If a line in the entries below includes "agent", show that line.

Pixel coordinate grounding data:
■ ■ ■ ■ ■

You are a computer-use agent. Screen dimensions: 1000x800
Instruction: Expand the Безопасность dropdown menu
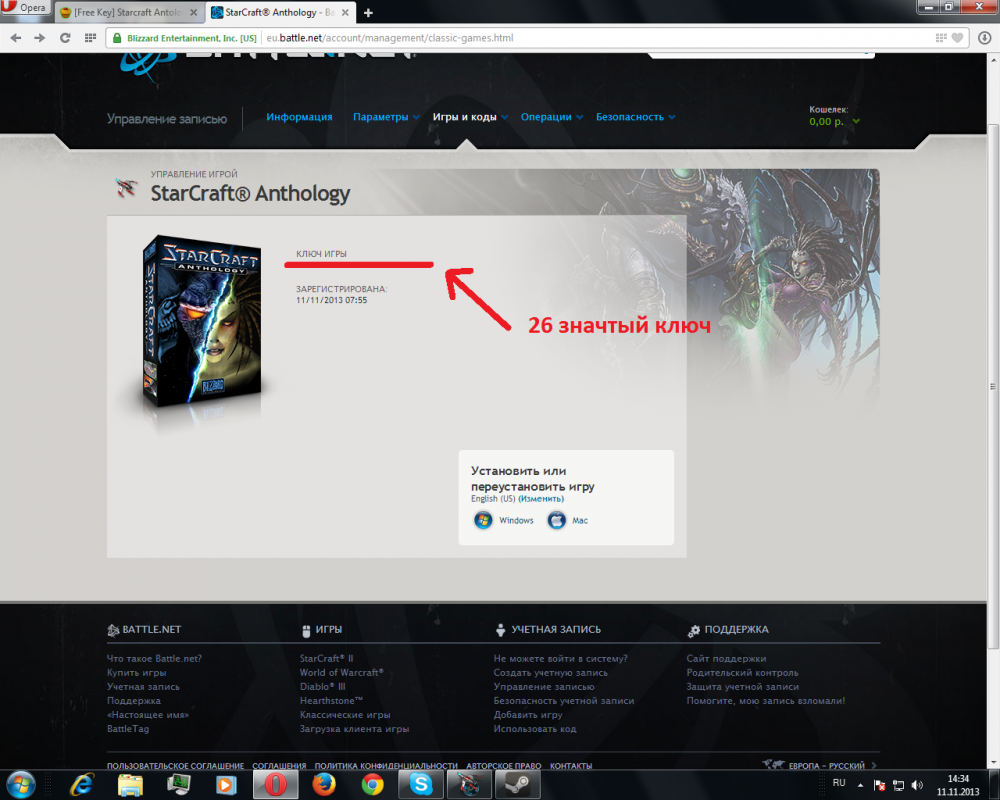pos(635,117)
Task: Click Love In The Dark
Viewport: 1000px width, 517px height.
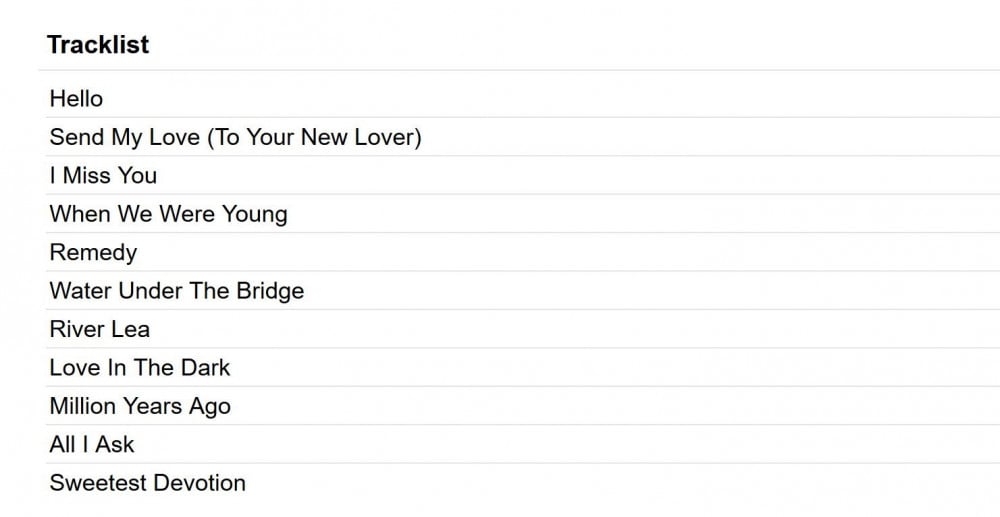Action: click(x=139, y=368)
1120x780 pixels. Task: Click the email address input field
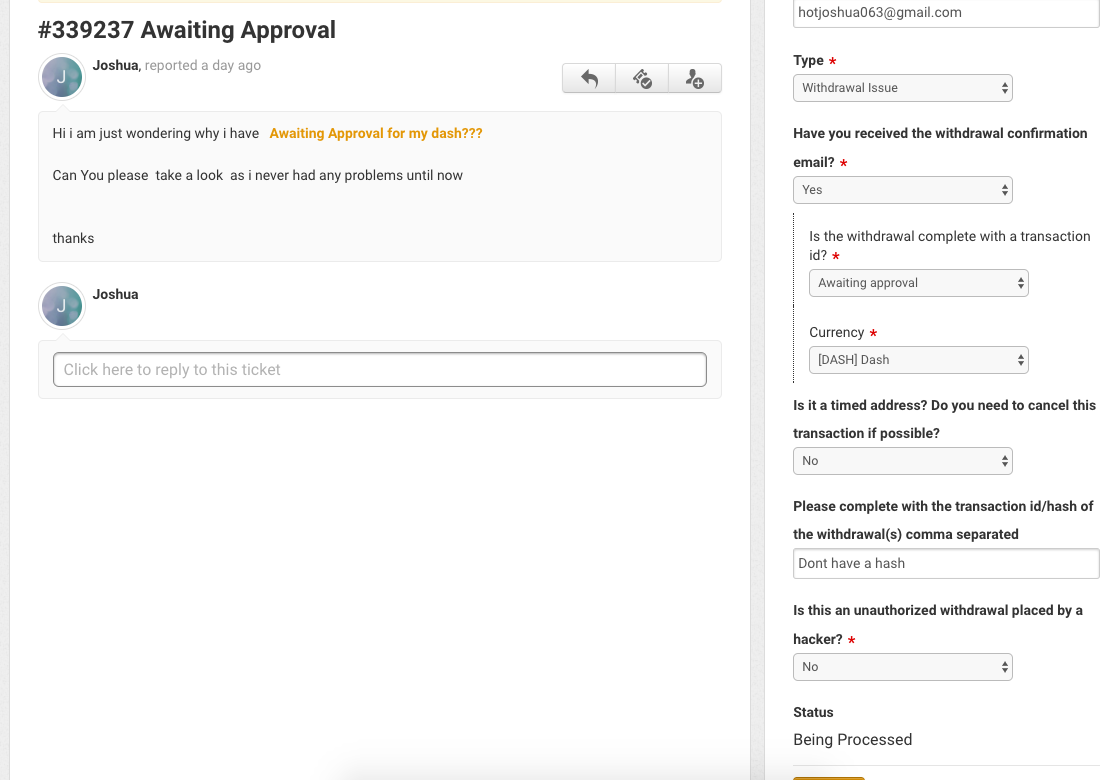pyautogui.click(x=945, y=13)
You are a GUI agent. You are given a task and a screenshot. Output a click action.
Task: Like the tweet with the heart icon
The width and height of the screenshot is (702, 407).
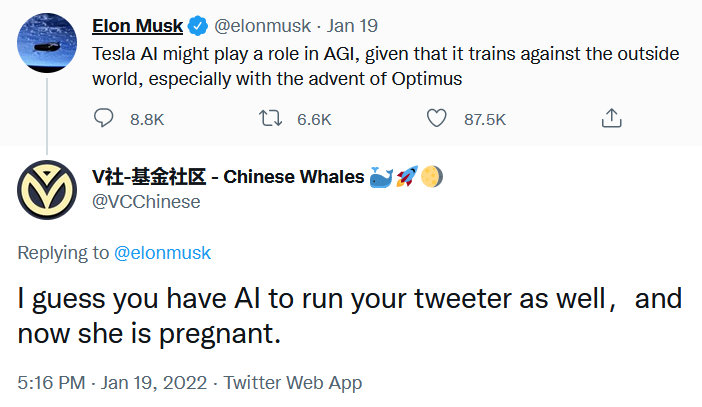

■ ■ ■ ■ ■

→ **Task response**:
You are a computer-use agent. Screen dimensions: 1000x800
You are a GUI agent. You are given a task and a screenshot. Output a click action.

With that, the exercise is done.